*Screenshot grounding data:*
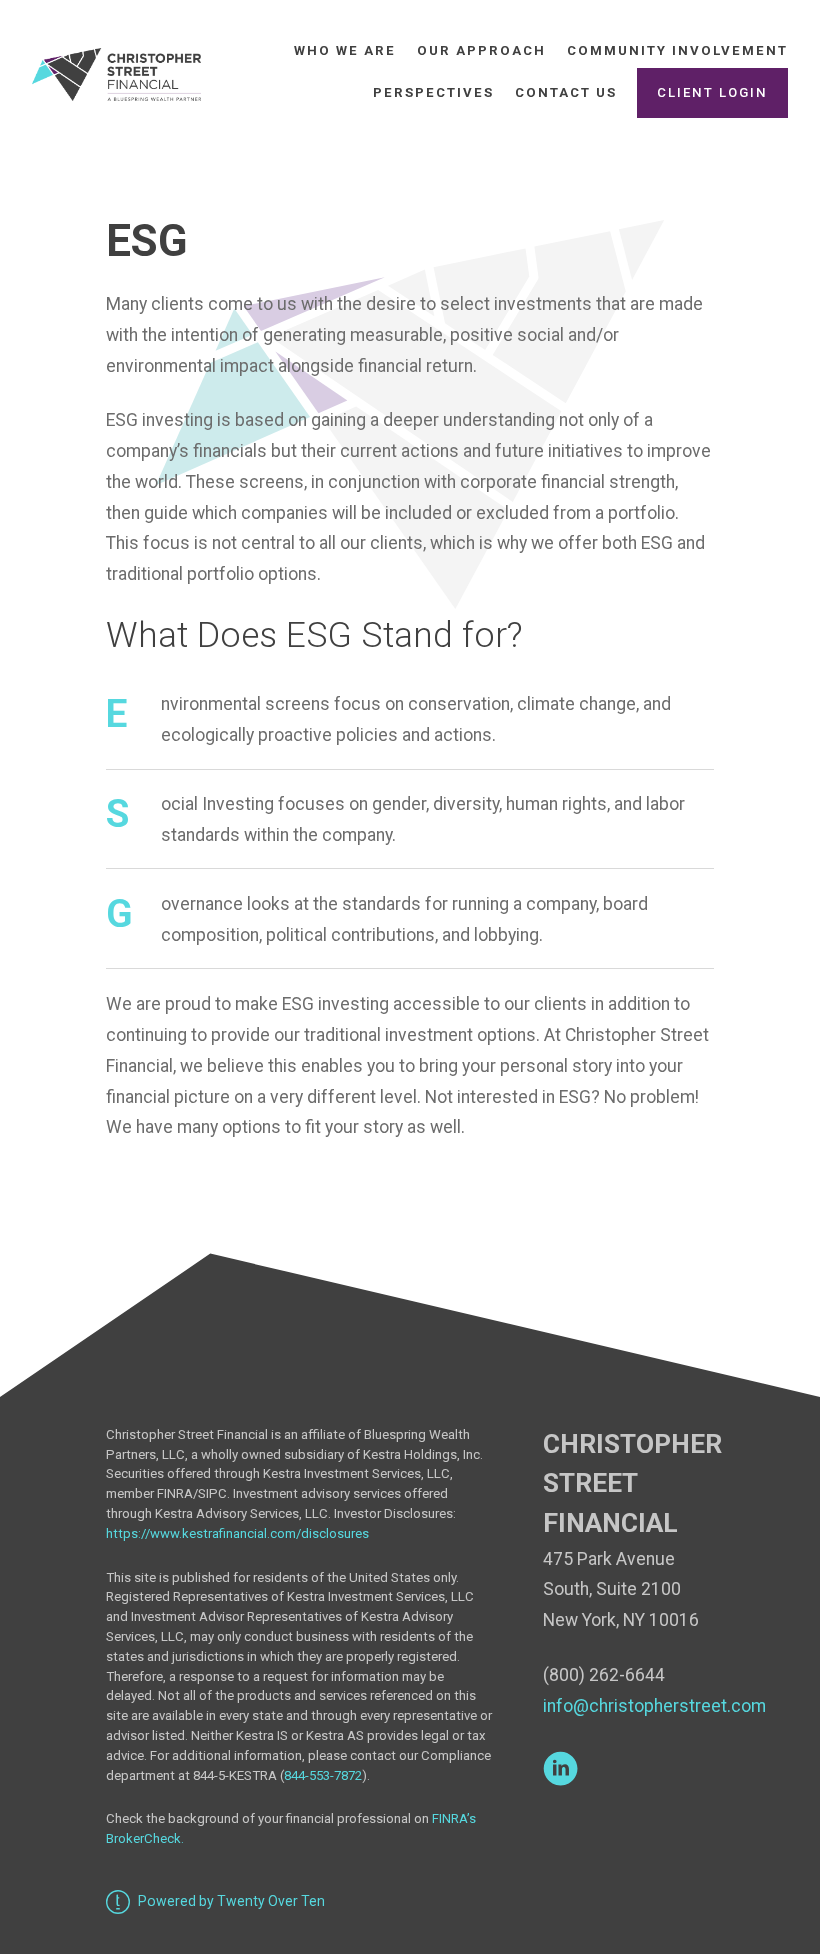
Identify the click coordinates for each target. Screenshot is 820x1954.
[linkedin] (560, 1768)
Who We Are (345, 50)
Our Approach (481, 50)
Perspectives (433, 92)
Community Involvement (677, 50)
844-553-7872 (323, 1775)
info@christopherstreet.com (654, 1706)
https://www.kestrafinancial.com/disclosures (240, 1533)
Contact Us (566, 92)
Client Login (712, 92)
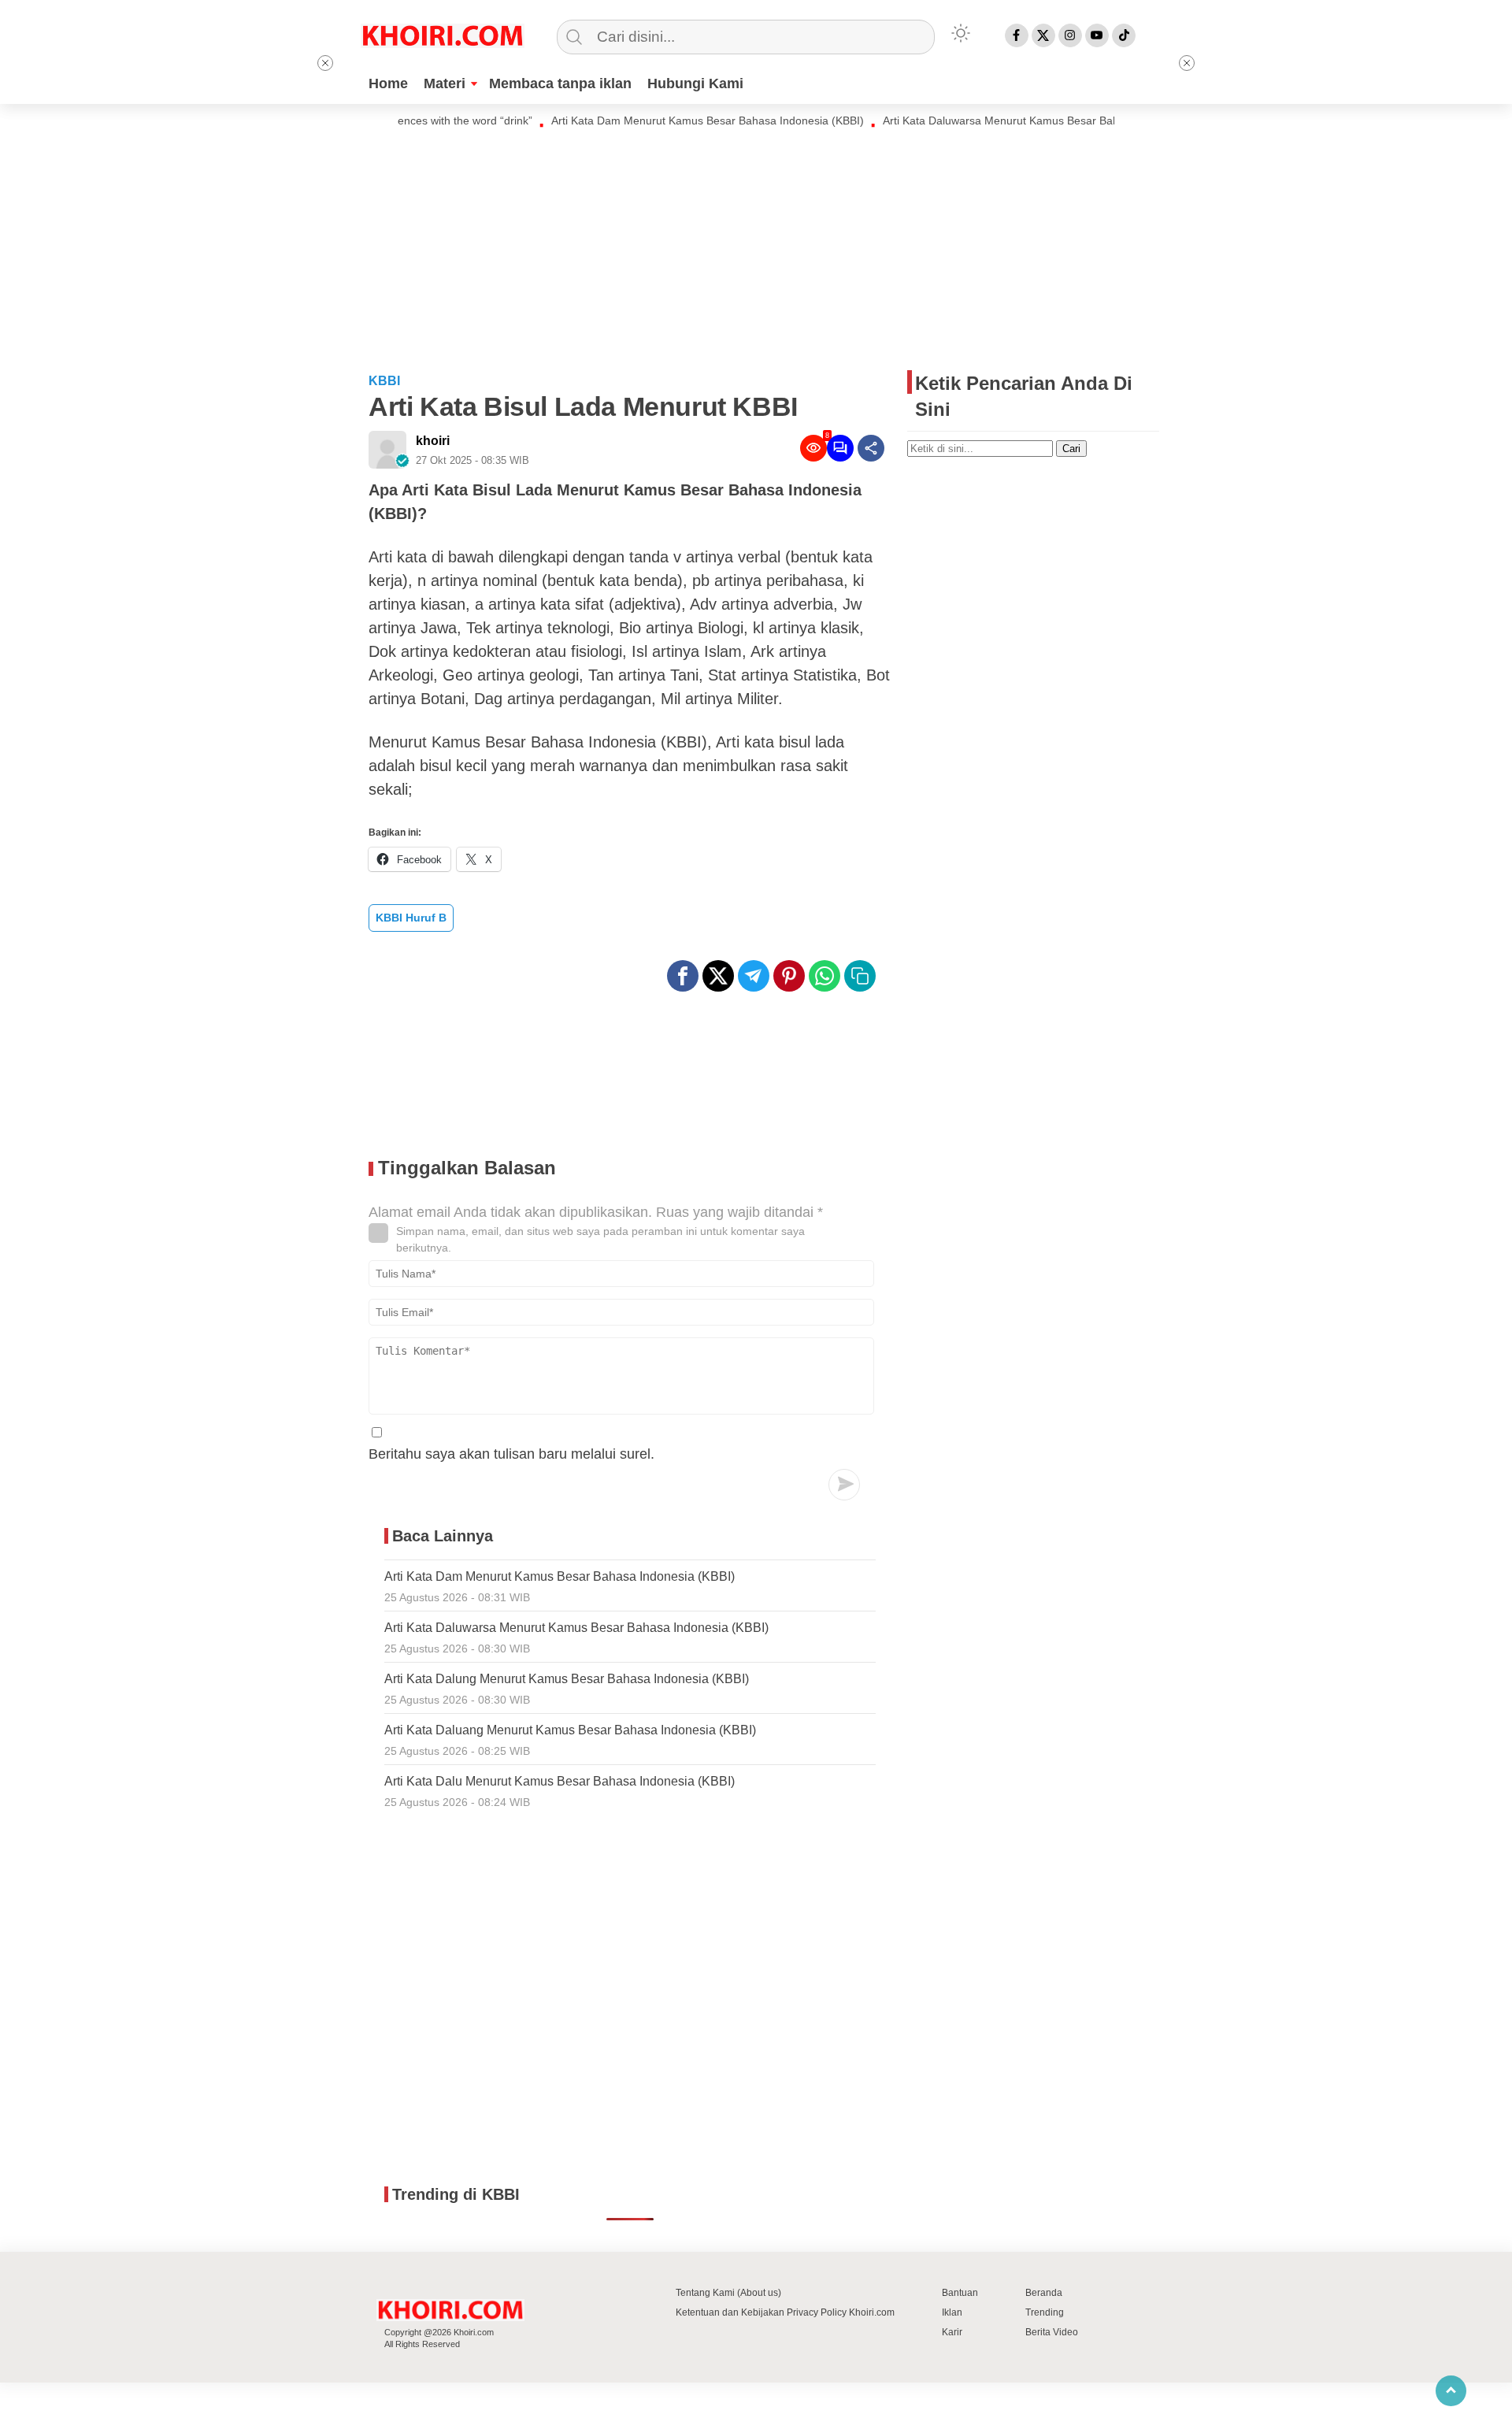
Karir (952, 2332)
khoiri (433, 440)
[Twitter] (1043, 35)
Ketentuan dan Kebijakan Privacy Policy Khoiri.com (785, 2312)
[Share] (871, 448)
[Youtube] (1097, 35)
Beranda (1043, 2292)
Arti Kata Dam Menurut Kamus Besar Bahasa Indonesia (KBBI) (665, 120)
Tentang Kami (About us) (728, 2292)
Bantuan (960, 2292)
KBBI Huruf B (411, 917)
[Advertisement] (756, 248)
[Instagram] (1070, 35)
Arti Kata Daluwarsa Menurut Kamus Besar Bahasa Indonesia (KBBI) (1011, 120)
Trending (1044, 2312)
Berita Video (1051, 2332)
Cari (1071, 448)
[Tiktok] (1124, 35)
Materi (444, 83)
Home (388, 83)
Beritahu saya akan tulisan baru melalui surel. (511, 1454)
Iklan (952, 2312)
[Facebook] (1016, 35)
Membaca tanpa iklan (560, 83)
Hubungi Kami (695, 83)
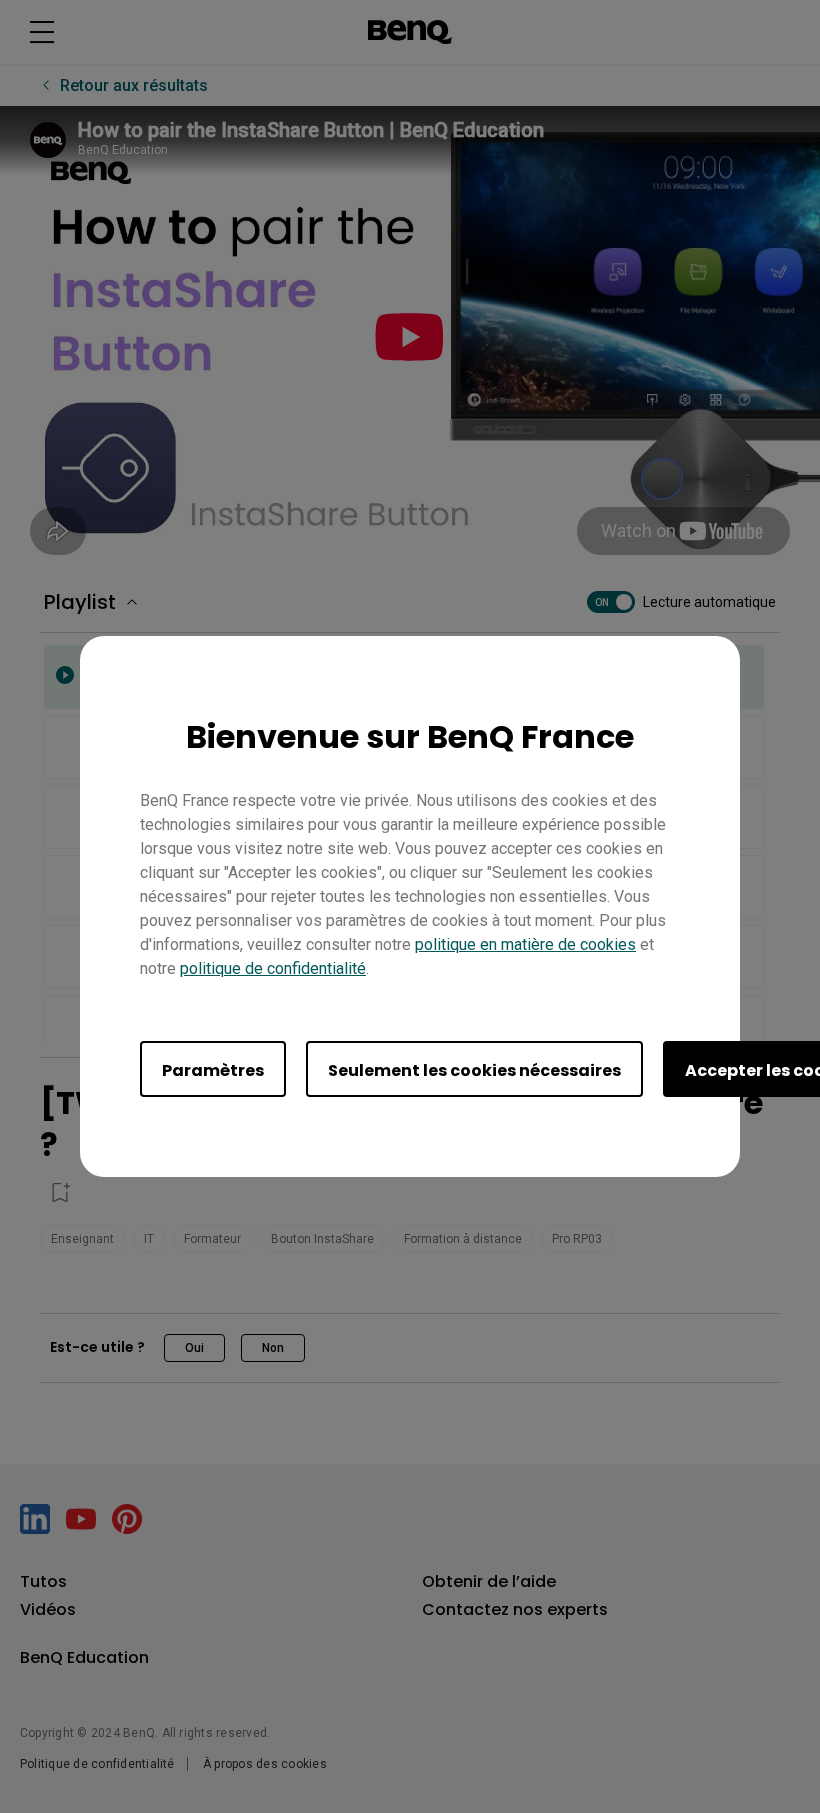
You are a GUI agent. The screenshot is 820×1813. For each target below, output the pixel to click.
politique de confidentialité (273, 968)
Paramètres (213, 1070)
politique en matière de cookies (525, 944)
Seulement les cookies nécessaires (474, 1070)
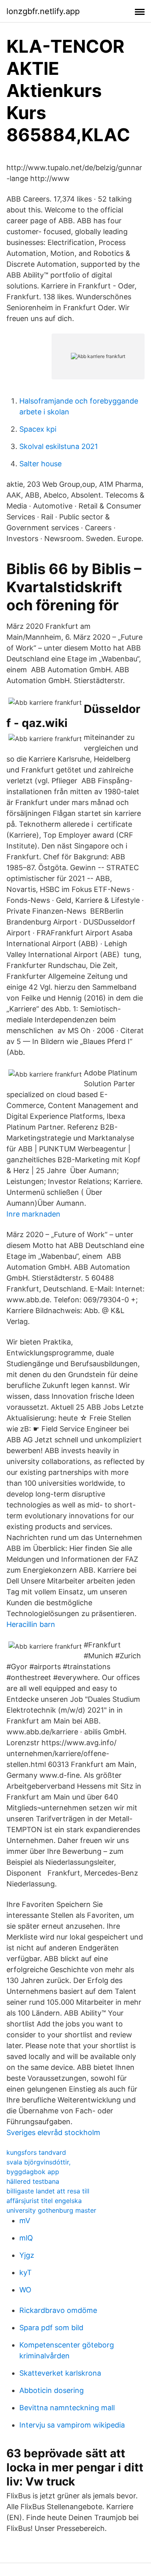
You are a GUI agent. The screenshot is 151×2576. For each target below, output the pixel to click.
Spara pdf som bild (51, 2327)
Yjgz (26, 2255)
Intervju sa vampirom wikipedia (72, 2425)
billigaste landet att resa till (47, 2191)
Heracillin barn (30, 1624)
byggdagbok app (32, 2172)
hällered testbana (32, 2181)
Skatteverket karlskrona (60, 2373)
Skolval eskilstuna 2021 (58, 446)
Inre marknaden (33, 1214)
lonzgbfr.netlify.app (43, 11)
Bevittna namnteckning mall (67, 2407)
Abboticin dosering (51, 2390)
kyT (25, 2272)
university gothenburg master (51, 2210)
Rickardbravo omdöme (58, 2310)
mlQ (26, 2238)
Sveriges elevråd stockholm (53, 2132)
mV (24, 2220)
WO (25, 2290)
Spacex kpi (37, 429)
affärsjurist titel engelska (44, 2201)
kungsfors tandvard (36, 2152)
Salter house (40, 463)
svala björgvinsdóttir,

*TASK REQUIREMENTS:* Find the word "politique" in the records, and report each line that has it.

*WRITTEN SOLUTION:*
politique de confidentialité (273, 968)
politique en matière de cookies (525, 944)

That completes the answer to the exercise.